[Try it]: Within the records below, filter for lines carrying the word "Data" and copy them.
━━━━━━━━━━
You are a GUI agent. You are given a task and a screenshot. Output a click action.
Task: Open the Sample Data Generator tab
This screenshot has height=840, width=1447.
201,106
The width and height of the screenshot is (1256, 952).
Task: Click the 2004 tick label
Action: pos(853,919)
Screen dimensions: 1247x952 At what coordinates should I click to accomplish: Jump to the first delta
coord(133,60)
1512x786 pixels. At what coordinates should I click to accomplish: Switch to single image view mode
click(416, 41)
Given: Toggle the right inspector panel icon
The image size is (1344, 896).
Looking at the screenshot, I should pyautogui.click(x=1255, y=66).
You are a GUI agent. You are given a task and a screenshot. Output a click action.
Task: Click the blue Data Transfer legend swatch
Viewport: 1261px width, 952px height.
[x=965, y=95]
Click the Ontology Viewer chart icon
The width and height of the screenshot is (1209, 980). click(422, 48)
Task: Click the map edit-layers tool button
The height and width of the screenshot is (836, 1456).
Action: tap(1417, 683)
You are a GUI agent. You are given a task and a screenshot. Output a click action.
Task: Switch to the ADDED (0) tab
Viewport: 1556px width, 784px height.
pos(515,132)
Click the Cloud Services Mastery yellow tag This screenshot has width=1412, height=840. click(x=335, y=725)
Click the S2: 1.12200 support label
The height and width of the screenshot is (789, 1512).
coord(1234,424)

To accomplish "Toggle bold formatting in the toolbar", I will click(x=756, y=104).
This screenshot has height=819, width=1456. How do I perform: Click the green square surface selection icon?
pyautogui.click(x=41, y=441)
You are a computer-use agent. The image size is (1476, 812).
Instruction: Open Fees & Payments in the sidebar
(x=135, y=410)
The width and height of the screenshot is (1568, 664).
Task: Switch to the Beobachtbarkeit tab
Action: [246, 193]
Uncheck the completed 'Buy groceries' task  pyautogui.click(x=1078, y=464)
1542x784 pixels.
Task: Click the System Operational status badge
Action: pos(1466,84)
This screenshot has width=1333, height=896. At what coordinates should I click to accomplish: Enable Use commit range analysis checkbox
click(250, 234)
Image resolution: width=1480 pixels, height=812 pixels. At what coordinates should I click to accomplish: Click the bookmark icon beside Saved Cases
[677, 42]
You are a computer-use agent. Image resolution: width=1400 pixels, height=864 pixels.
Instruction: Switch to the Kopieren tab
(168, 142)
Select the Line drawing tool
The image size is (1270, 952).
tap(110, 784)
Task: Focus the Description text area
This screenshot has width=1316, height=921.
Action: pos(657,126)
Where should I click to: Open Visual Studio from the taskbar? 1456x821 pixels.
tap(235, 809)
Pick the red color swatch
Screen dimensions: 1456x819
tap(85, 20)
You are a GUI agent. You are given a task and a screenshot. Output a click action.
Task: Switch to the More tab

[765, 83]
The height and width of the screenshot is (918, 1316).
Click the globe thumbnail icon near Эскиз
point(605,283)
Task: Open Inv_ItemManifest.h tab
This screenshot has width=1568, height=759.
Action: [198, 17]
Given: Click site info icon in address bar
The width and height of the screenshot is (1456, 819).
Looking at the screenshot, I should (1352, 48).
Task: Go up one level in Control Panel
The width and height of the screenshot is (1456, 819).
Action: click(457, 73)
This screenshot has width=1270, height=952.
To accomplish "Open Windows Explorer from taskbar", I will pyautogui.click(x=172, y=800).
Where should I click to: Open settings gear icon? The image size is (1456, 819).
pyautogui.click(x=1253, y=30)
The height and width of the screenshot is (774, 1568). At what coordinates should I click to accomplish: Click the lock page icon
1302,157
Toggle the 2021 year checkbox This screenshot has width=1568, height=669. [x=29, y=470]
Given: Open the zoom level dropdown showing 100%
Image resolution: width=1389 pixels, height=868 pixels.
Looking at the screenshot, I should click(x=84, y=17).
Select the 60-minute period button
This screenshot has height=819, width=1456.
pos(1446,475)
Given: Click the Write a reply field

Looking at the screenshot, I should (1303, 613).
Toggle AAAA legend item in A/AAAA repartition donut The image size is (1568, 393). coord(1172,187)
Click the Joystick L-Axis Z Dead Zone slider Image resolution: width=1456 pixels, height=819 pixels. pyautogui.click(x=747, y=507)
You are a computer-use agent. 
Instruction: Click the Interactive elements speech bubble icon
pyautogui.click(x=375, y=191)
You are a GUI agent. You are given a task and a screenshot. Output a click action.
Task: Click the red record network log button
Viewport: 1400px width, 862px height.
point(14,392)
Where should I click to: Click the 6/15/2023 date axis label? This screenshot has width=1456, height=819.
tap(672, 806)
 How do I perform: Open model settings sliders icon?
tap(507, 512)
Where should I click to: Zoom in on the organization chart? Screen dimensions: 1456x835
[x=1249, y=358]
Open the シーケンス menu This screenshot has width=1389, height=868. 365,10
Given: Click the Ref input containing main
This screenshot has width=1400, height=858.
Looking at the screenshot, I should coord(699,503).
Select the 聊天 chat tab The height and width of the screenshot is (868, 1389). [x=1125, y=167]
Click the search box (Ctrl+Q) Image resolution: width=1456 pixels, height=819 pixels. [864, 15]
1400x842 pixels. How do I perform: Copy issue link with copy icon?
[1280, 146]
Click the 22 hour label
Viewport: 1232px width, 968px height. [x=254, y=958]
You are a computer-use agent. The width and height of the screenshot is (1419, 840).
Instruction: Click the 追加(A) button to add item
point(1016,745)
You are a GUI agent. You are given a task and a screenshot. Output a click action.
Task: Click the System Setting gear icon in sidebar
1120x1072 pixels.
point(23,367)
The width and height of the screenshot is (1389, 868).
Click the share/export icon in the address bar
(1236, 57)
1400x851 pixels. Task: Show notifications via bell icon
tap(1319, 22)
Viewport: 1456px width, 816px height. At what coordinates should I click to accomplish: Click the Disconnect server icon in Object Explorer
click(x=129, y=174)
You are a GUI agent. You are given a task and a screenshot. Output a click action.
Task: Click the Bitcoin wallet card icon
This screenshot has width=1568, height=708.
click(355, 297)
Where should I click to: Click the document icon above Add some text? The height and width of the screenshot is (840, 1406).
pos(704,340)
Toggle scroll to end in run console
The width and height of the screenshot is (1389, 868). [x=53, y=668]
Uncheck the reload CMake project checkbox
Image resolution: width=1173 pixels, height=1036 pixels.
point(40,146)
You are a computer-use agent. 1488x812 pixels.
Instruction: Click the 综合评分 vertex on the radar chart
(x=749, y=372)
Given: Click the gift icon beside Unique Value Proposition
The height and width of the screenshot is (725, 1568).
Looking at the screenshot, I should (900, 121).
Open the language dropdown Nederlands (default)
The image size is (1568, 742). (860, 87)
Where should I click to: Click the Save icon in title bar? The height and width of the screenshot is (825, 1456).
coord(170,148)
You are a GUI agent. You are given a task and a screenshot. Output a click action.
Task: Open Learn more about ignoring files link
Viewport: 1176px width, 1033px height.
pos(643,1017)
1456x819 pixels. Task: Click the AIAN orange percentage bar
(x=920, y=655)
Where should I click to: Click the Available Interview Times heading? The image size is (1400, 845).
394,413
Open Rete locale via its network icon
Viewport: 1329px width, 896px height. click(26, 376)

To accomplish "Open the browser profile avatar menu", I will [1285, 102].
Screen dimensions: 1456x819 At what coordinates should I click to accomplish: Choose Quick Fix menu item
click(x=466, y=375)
━━━━━━━━━━
[Reply]:
Task: Open the Sample Data Generator tab
Task: Click the blue Data Transfer legend swatch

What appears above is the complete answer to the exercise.